Jews originated as an ethnic and religious group in the Middle East during the second millennium BCE, in a part of the Levant known as the Land of Israel. The Merneptah Stele of ancient Egypt appears to confirm the existence of a people of Israel somewhere in Canaan as far back as the 13th century BCE (Late Bronze Age). The Israelites, as an outgrowth of the Canaanite population, consolidated their hold in the region with the emergence of the kingdoms of Israel and Judah. Some consider that these Canaan-sedentary Israelites melded with incoming nomadic groups known as the "Hebrews". The experience of life in the Jewish diaspora, from the Babylonian captivity and exile (though few sources mention this period in detail) to the Roman occupation and exile, and the historical relations between Jews and their homeland in the Levant thereafter became a major feature of Jewish history, identity, culture, and memory.

In the following millennia, Jewish diaspora communities coalesced into three major ethnic subdivisions according to where their ancestors settled: the Ashkenazim (Central and Eastern Europe), the Sephardim (initially in the Iberian Peninsula), and the Mizrahim (Middle East and North Africa). Prior to World War II, the global Jewish population reached a peak of 16.7 million, representing around 0.7 percent of the world population at that time. During World War II, approximately 6 million Jews throughout Europe were systematically murdered by Nazi Germany during the Holocaust. Since then, the population has slowly risen again, and as of 2018, was estimated to be at 14.6–17.8 million by the Berman Jewish DataBank, comprising less than 0.2 percent of the total world population.

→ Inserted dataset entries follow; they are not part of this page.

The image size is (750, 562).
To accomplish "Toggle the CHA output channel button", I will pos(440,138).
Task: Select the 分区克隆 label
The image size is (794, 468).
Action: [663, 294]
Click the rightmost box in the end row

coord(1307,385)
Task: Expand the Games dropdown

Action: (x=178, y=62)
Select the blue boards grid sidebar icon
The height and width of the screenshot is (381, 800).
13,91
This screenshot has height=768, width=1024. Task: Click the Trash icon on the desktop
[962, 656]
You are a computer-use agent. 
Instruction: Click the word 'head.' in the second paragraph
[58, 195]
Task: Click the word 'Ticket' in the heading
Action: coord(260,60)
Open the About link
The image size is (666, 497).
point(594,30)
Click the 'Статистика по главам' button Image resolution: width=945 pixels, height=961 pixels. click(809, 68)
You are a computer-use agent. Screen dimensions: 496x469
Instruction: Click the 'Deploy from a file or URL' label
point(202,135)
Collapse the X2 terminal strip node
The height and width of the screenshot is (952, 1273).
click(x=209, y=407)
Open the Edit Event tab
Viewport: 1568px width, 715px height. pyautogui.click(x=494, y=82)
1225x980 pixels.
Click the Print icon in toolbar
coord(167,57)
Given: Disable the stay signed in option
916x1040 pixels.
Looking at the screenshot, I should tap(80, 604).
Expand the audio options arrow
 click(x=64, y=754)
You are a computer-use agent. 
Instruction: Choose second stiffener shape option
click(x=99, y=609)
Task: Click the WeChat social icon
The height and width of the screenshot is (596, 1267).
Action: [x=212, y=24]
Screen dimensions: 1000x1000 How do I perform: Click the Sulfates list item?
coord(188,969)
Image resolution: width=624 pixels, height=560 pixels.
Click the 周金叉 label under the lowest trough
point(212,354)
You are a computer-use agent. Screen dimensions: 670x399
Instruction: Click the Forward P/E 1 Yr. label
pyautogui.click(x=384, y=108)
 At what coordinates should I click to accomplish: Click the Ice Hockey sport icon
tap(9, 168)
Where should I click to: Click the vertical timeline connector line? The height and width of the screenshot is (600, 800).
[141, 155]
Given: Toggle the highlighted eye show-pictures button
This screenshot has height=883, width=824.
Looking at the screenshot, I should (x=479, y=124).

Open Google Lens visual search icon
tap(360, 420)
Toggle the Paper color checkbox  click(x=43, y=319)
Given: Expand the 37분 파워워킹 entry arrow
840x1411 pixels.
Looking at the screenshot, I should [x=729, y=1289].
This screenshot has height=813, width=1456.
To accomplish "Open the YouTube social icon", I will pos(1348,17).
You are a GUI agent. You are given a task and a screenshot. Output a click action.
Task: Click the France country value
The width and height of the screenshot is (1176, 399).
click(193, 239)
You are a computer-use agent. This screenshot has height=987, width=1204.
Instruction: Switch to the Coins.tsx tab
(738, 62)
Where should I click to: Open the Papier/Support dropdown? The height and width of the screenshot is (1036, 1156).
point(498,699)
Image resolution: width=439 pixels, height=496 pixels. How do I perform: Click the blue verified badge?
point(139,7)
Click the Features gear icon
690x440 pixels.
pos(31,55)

The modern State of Israel is the only country where Jews form a majority of the population.

Jews have significantly influenced and contributed to human progress in many fields, both historically and in modern times, including in science and technology, philosophy, ethics, literature, politics, business, art, music, comedy, theatre, cinema, architecture, food, medicine, and religion. Jews wrote the Bible, founded Christianity, and had an indirect but profound influence on Islam. In these ways, Jews have also played a significant role in the development of Western culture.